As he reflected on the parts of Kentucky that he loves most, Yates’ voice softened. He described flying over the state, on his way back from New York, and seeing the open fields, the farms, the animals milling about, microscopic and growing upon the plane’s descent.
One of these eastern Kentucky farms, he recalls, was home to his great-grandmother, who left for Cincinnati to sew major-league baseballs for the MacGregor company during the Great Depression.
“She worked in a factory that was two doors down from where I lived. When things got a bit better, she asked if she could take the technology—it’s called a horse—back to Kentucky to teach people. She went back to Powell county and taught these women in town how to sew baseballs. Those families could afford refrigerators and cars because of her.”
We joked that perhaps this would be Yates’ next musical project, a way to merge his life as a New York musician with the history that made that life possible.
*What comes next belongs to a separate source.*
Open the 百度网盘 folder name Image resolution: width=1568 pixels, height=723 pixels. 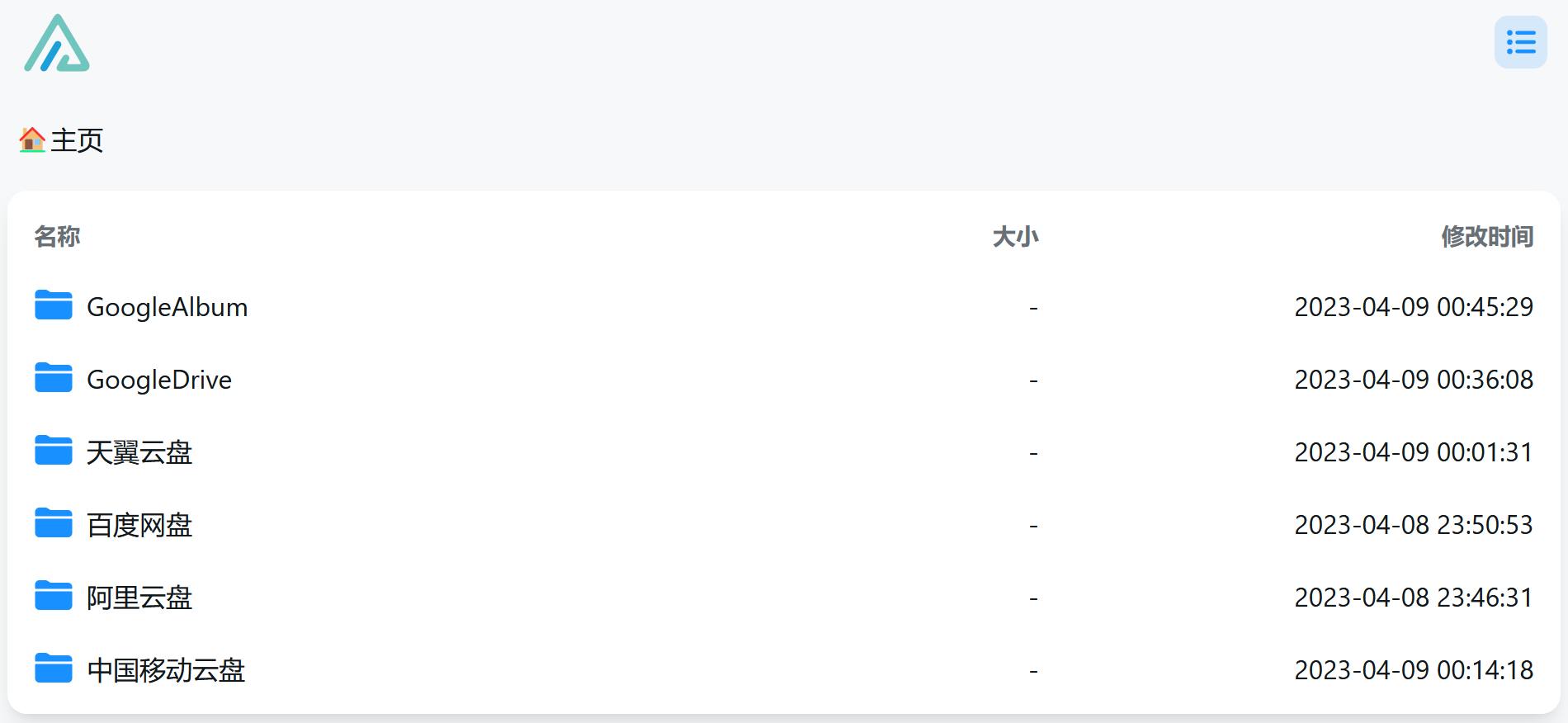click(139, 525)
“I don’t think this whole musical theatre thing is random—I come from a very rich cultural place that has a lot of stories to tell, and chooses to tell those stories in really unique ways. I just hope that in continuing my journey, I can circle back on it all and lift up these types of stories that need to be told. I feel very clear in this part of my life that I want to be involved in KY, that it made my unique individual voice, and you can’t run away from that.”
In the coming year, Yates will be working on an off-Broadway production of The Baker’s Wife, starring Ariana DeBose, and music directing Brokeback Mountain in Chicago, as it transfers from London.